** Opening RECORDED INFORMATION block **

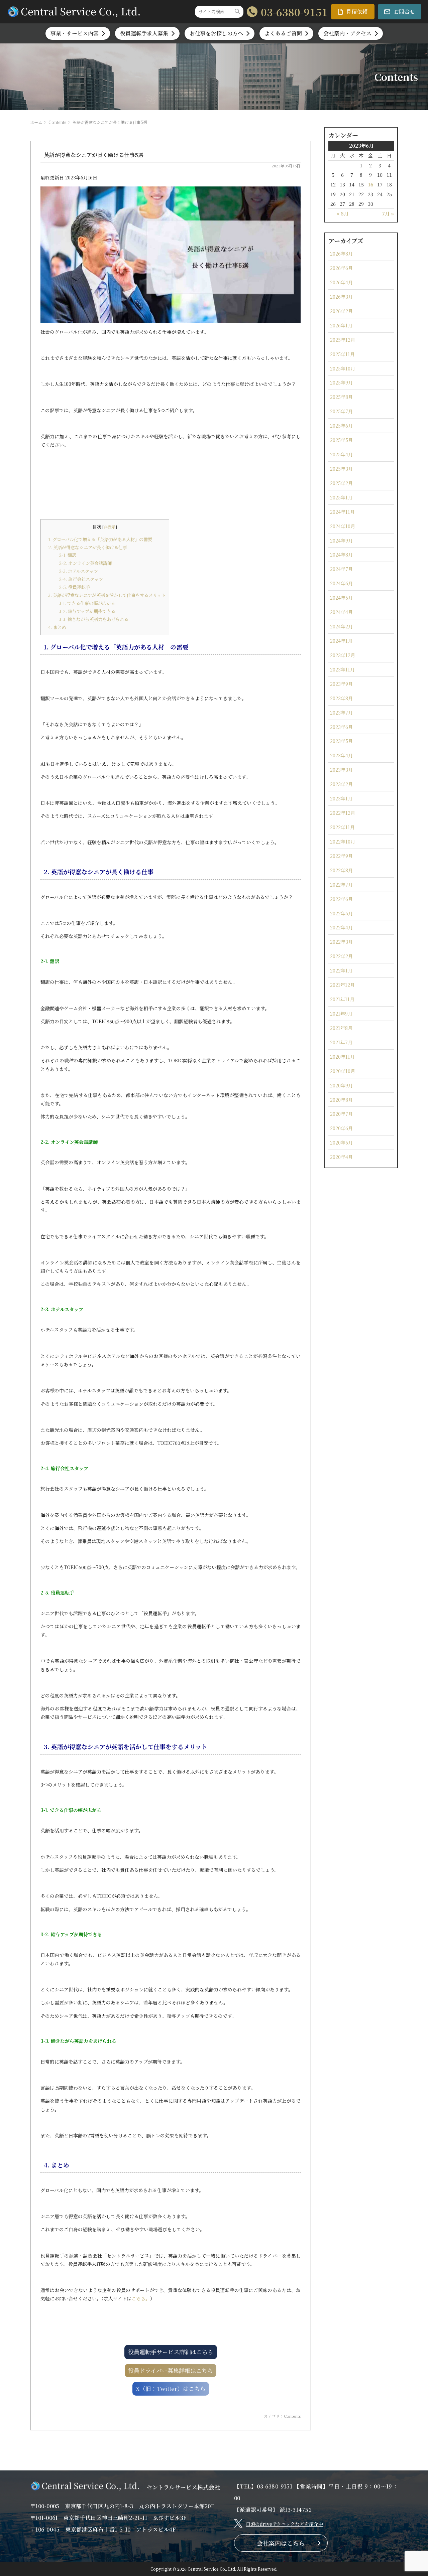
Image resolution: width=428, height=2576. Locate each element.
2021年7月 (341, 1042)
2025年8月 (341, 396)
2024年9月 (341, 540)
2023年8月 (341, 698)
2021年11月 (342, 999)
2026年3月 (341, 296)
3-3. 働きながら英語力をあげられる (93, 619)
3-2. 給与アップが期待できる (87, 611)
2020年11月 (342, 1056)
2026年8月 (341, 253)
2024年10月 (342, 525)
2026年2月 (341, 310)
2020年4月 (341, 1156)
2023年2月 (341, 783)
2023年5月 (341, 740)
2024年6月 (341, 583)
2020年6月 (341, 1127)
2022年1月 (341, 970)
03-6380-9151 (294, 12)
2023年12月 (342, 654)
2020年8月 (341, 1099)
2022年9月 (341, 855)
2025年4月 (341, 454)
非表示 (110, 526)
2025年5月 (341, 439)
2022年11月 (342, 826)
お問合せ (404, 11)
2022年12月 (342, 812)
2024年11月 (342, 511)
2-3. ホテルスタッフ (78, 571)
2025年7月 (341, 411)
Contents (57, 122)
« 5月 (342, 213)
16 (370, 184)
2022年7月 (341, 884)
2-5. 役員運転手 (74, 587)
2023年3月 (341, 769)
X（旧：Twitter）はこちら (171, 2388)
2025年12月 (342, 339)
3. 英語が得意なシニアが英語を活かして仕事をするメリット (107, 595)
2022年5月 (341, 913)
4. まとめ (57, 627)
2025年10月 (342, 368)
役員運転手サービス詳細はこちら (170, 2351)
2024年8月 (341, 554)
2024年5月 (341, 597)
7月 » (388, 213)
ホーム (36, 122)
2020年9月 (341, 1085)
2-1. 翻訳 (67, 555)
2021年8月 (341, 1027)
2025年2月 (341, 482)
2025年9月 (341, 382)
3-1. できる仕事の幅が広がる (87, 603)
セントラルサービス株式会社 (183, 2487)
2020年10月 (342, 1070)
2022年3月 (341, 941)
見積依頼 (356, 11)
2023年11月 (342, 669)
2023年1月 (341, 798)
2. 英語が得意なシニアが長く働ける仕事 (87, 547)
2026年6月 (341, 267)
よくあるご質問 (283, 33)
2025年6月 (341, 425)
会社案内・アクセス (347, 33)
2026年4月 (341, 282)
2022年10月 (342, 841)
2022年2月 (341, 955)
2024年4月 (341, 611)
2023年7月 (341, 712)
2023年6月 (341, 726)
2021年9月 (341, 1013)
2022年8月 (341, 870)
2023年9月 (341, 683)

** Closing RECORDED INFORMATION block **
** Opening RECORDED INFORMATION block **

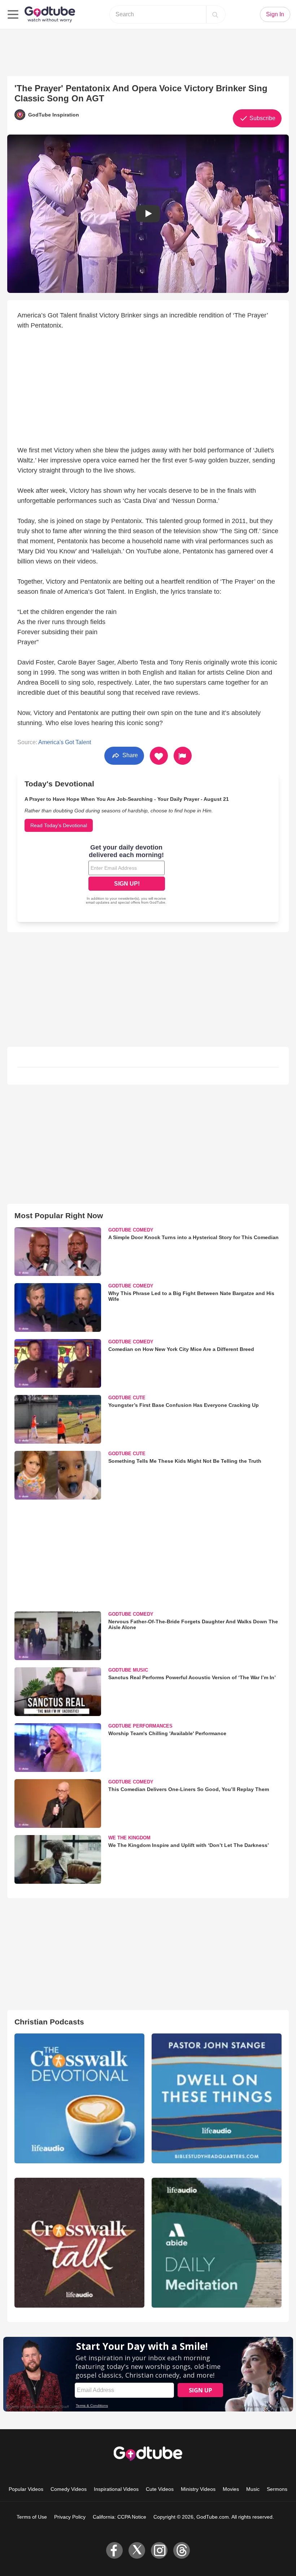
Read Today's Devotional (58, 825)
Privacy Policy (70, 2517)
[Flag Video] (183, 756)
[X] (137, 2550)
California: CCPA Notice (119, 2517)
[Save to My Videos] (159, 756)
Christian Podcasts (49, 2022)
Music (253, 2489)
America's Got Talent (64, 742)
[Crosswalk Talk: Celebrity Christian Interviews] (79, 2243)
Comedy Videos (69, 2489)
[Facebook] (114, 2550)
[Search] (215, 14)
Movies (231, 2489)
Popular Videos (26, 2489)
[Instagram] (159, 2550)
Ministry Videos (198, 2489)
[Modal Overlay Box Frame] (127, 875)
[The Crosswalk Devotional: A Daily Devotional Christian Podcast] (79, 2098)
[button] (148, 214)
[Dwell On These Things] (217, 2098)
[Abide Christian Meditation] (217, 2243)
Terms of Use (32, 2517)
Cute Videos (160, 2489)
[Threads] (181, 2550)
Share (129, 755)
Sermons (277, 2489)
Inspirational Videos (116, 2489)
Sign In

** Closing RECORDED INFORMATION block **
** Opening RECORDED INFORMATION block **

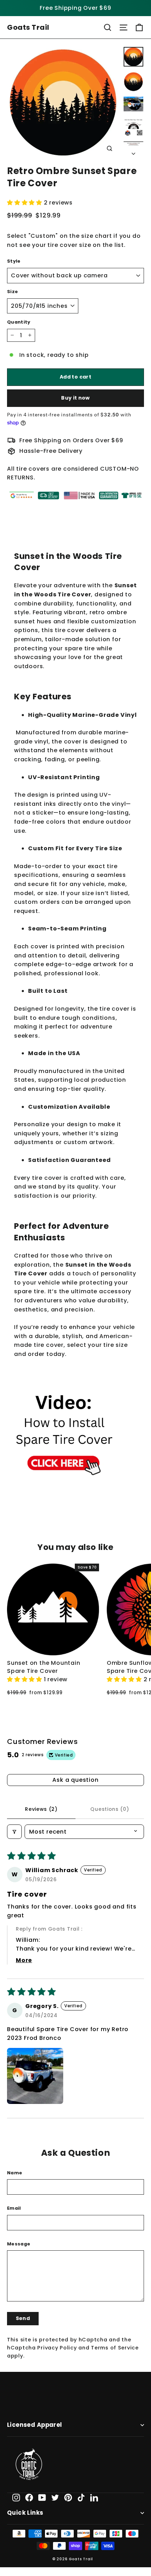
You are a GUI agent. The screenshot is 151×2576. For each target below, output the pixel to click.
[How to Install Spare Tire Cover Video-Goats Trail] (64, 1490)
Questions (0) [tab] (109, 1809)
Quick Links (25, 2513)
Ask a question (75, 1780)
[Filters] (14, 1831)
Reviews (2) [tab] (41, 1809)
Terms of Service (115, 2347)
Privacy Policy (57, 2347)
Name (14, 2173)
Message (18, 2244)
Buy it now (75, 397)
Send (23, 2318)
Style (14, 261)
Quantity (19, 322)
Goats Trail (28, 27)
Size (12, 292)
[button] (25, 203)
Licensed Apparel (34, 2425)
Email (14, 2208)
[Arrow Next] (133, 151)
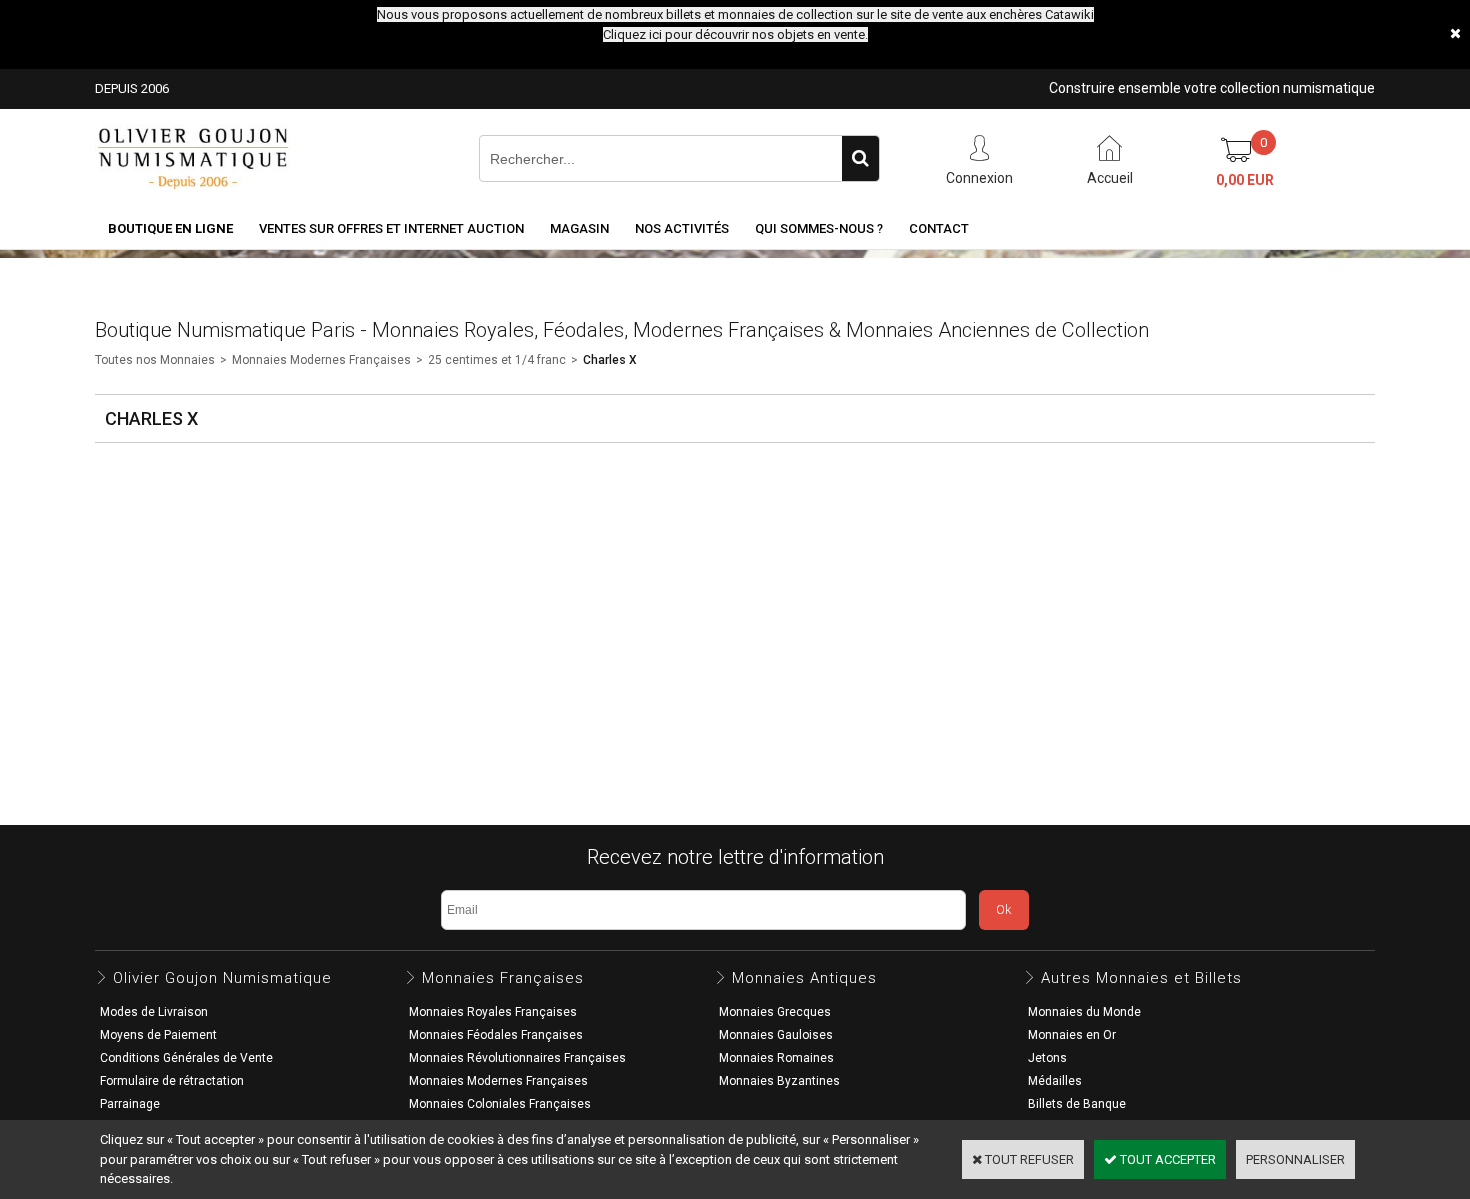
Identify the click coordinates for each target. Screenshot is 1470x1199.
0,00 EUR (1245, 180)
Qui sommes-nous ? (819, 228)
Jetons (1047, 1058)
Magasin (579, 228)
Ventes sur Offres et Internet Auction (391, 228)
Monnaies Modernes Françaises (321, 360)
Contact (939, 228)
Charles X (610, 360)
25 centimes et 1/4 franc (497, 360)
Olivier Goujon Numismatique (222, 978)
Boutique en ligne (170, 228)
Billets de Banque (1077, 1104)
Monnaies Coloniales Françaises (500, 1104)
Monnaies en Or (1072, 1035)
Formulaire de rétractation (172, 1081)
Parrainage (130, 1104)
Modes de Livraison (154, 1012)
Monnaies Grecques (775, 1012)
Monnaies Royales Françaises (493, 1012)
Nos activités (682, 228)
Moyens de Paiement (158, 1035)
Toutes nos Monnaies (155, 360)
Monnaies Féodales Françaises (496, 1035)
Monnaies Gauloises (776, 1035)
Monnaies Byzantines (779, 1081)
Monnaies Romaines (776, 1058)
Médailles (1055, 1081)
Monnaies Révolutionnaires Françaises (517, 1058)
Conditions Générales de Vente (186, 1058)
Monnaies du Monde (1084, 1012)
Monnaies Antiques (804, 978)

** Closing RECORDED INFORMATION block **

Beginning with the line holding "Image resolution: width=428, height=2576." and ending with the line holding "2021年9月 (341, 1013)", write out the stretch of material above exactly; add no further lines.

SOLVED PROBLEM →
Image resolution: width=428, height=2576. Locate each element.
2021年7月 (341, 1042)
2025年8月 (341, 396)
2024年9月 (341, 540)
2023年8月 (341, 698)
2021年11月 (342, 999)
2026年3月 (341, 296)
3-3. 働きながら英語力をあげられる (93, 619)
3-2. 給与アップが期待できる (87, 611)
2020年11月 (342, 1056)
2026年8月 (341, 253)
2024年10月 (342, 525)
2026年2月 (341, 310)
2020年4月 (341, 1156)
2023年2月 (341, 783)
2023年5月 (341, 740)
2024年6月 (341, 583)
2020年6月 (341, 1127)
2022年1月 (341, 970)
03-6380-9151 (294, 12)
2023年12月 (342, 654)
2020年8月 (341, 1099)
2022年9月 (341, 855)
2025年4月 (341, 454)
非表示 (110, 526)
2025年5月 (341, 439)
2022年11月 (342, 826)
お問合せ (404, 11)
2022年12月 (342, 812)
2024年11月 (342, 511)
2-3. ホテルスタッフ (78, 571)
2025年7月 (341, 411)
Contents (57, 122)
« 5月 (342, 213)
16 (370, 184)
2022年7月 (341, 884)
2-5. 役員運転手 (74, 587)
2023年3月 (341, 769)
X（旧：Twitter）はこちら (171, 2388)
2025年12月 (342, 339)
3. 英語が得意なシニアが英語を活かして仕事をするメリット (107, 595)
2022年5月 (341, 913)
4. まとめ (57, 627)
2025年10月 (342, 368)
役員運転手サービス詳細はこちら (170, 2351)
2024年8月 (341, 554)
2024年5月 (341, 597)
7月 » (388, 213)
ホーム (36, 122)
2020年9月 (341, 1085)
2-1. 翻訳 (67, 555)
2021年8月 (341, 1027)
2025年2月 (341, 482)
2025年9月 (341, 382)
3-1. できる仕事の幅が広がる (87, 603)
セントラルサービス株式会社 (183, 2487)
2020年10月 (342, 1070)
2022年3月 (341, 941)
見積依頼 (356, 11)
2023年11月 (342, 669)
2023年1月 (341, 798)
2. 英語が得意なシニアが長く働ける仕事 (87, 547)
2026年6月 (341, 267)
よくあるご質問 (283, 33)
2025年6月 (341, 425)
会社案内・アクセス (347, 33)
2026年4月 (341, 282)
2022年10月 (342, 841)
2022年2月 (341, 955)
2024年4月 (341, 611)
2023年7月 (341, 712)
2023年6月 (341, 726)
2021年9月 (341, 1013)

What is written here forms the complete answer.